> **Problem details**
All of these records need to be duplicated exactly.

[Data items]
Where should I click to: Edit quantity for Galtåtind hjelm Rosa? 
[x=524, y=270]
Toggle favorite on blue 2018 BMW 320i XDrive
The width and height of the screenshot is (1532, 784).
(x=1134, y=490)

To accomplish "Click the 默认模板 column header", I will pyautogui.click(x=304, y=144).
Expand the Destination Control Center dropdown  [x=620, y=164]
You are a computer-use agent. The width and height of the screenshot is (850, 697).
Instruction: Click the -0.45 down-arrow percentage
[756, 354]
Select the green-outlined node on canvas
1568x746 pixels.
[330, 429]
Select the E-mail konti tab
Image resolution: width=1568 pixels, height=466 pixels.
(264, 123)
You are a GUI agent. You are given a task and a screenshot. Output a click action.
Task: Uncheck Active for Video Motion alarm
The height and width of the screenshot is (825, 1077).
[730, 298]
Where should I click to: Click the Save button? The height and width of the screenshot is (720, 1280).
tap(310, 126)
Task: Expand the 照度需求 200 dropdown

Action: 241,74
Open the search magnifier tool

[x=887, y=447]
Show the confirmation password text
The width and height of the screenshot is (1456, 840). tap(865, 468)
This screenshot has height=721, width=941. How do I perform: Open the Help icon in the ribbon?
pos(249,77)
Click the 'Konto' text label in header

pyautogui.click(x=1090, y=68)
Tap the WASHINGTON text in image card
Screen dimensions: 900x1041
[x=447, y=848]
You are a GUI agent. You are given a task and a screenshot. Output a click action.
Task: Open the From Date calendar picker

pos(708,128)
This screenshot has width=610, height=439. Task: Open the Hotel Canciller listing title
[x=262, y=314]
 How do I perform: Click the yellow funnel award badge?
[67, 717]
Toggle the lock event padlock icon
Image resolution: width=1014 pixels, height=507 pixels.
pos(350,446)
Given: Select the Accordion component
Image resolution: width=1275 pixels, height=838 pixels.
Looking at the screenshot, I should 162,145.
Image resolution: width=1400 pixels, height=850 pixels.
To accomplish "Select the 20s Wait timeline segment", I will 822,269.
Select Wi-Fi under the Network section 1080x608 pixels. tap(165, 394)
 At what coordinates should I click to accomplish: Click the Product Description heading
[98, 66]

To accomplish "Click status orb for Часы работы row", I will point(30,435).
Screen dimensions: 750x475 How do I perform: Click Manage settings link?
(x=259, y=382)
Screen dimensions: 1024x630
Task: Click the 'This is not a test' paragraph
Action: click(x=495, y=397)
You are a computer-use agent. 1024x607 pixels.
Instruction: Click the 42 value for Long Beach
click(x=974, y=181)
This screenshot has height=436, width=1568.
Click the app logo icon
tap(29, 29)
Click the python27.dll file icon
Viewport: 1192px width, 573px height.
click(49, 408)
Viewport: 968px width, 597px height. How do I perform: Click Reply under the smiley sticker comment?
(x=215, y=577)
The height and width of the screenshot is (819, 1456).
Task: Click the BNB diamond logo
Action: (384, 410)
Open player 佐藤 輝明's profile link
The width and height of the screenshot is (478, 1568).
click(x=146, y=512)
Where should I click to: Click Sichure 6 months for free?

> **Problem solution**
Where should I click to: Edit quantity for Galtåtind hjelm Rosa? 
[x=524, y=270]
Toggle favorite on blue 2018 BMW 320i XDrive
The width and height of the screenshot is (1532, 784).
(x=1134, y=490)

To accomplish "Click the 默认模板 column header", I will pyautogui.click(x=304, y=144).
Expand the Destination Control Center dropdown  [x=620, y=164]
You are a computer-use agent. The width and height of the screenshot is (850, 697).
Instruction: Click the -0.45 down-arrow percentage
[756, 354]
Select the green-outlined node on canvas
1568x746 pixels.
[330, 429]
Select the E-mail konti tab
Image resolution: width=1568 pixels, height=466 pixels.
(264, 123)
You are a GUI agent. You are given a task and a screenshot. Output a click action.
Task: Uncheck Active for Video Motion alarm
The height and width of the screenshot is (825, 1077).
[730, 298]
Where should I click to: Click the Save button? The height and width of the screenshot is (720, 1280).
tap(310, 126)
Task: Expand the 照度需求 200 dropdown

Action: 241,74
Open the search magnifier tool

[x=887, y=447]
Show the confirmation password text
The width and height of the screenshot is (1456, 840). tap(865, 468)
This screenshot has height=721, width=941. How do I perform: Open the Help icon in the ribbon?
pos(249,77)
Click the 'Konto' text label in header

pyautogui.click(x=1090, y=68)
Tap the WASHINGTON text in image card
Screen dimensions: 900x1041
[x=447, y=848]
You are a GUI agent. You are given a task and a screenshot. Output a click action.
Task: Open the From Date calendar picker

pos(708,128)
This screenshot has width=610, height=439. Task: Open the Hotel Canciller listing title
[x=262, y=314]
 How do I perform: Click the yellow funnel award badge?
[67, 717]
Toggle the lock event padlock icon
Image resolution: width=1014 pixels, height=507 pixels.
pos(350,446)
Given: Select the Accordion component
Image resolution: width=1275 pixels, height=838 pixels.
Looking at the screenshot, I should 162,145.
Image resolution: width=1400 pixels, height=850 pixels.
To accomplish "Select the 20s Wait timeline segment", I will 822,269.
Select Wi-Fi under the Network section 1080x608 pixels. tap(165, 394)
 At what coordinates should I click to accomplish: Click the Product Description heading
[98, 66]

To accomplish "Click status orb for Часы работы row", I will point(30,435).
Screen dimensions: 750x475 How do I perform: Click Manage settings link?
(x=259, y=382)
Screen dimensions: 1024x630
Task: Click the 'This is not a test' paragraph
Action: click(x=495, y=397)
You are a computer-use agent. 1024x607 pixels.
Instruction: Click the 42 value for Long Beach
click(x=974, y=181)
This screenshot has height=436, width=1568.
Click the app logo icon
tap(29, 29)
Click the python27.dll file icon
Viewport: 1192px width, 573px height.
click(49, 408)
Viewport: 968px width, 597px height. How do I perform: Click Reply under the smiley sticker comment?
(x=215, y=577)
The height and width of the screenshot is (819, 1456).
Task: Click the BNB diamond logo
Action: (384, 410)
Open player 佐藤 輝明's profile link
The width and height of the screenshot is (478, 1568).
click(x=146, y=512)
Where should I click to: Click Sichure 6 months for free?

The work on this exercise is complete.